IOC offers full support for IAAF decision to ban Russians
Statement issued after a teleconference meeting of the IOC executive board
The IOC threw its support behind the decision to ban Russia's track and field team from the Rio de Janeiro Olympics and said Saturday it will take "further far-reaching measures" to crack down on doping ahead of the games.
The International Olympic Committee said it "welcomes and supports" and "fully respects" Friday's ruling by track and field's world governing body to maintain its ban on Russia because of widespread doping.
The IOC, which has ultimate authority over the Olympics, also noted that the IAAF has control over which track and field athletes are eligible to compete at the games.
"The eligibility of athletes in any international competition including the Olympic Games is a matter for the respective international federation," the IOC said.
The strong statement appeared to rule out any possibility of the IOC trying to overturn or amend the IAAF decision. There had been speculation that the IOC could try to impose a compromise that would allow Russian athletes without doping violations to be able to compete.

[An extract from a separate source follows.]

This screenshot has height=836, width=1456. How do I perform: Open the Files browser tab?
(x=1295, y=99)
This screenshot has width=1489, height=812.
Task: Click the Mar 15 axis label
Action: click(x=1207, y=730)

However, by accepting the IAAF decision and the federation's jurisdiction over the athletes, the IOC indicated it will not interfere. That suggests Russia's only recourse for fighting the decision will be at the Court of Arbitration for Sport.
Earlier Saturday, IOC vice-president John Coates said he didn't think the committee would overturn the IAAF ruling.
"I'd be very, very surprised," he said. "It's an international federation's right to suspend a national federation and I don't think we would overturn that at all."
The IOC statement also appeared to open the door to potential further sanctions against Russian or other athletes.
"The IOC will initiate further far-reaching measures in order to ensure a level playing field for all the athletes taking part in the Olympic Games" in Rio, it said, without elaborating.
The IOC statement was issued after a teleconference meeting of the IOC executive board. It came three days ahead of a summit of sports leaders called by the IOC to address eligibility issues for the games and "the difficult decision between collective responsibility and individual justice."
The IOC said Tuesday's meeting "will address the situation of the countries in which the national anti-doping organization has been declared non-compliant by WADA for reasons of the non-efficient functioning of the national anti-doping system."
In addition to Russia, Kenya is listed as non-compliant with the World Anti-Doping Agency code and has been hit by numerous drug scandals in recent years.
On Friday, the IAAF opened a "tiny crack" that would allow any individual Russian athletes who have been untainted by doping and have been subjected to effective testing outside Russia to apply to compete in the games.
However, the IAAF said those athletes would be few — a handful — and would be eligible to compete only as "individuals" and not under the Russian flag. Russian whistleblower Yulia Stepanova was also given the chance to apply to compete as an independent athlete.
The head of the Russian Olympic Committee, Alexander Zhukov, said that hopes of cancelling the IAAF ruling at the IOC were slim.
"There are doubts that the IOC has the jurisdiction to change the ruling," he said Saturday in comments reported by Russian news agency R-Sport. "We will fight to the end. There's an official ruling which we need to examine together with lawyers and look to further steps."
On Friday, Russian President Vladimir Putin condemned the IAAF decision as "unfair" and "collective punishment."
German track and field federation president Clemens Prokop, in welcoming the IAAF's decision, called for opening "a new front" against doping in others sports and other countries.
"This can only be a start and not the end of a worldwide struggle against doping," he said.
Prokop said Russia had a problem not only with track and field and that expulsion of Russia's entire team should be considered.
"I can't believe that the systematic doping in Russia is only limited to athletics," Prokop said.
Russia's track federation did not directly address the question of a possible appeal to CAS but said Saturday it "will use all the legal opportunities it has" to ensure Russian athletes compete in Rio.
"We will insist on the rights of clean athletes and will definitely return to the international arena," it said.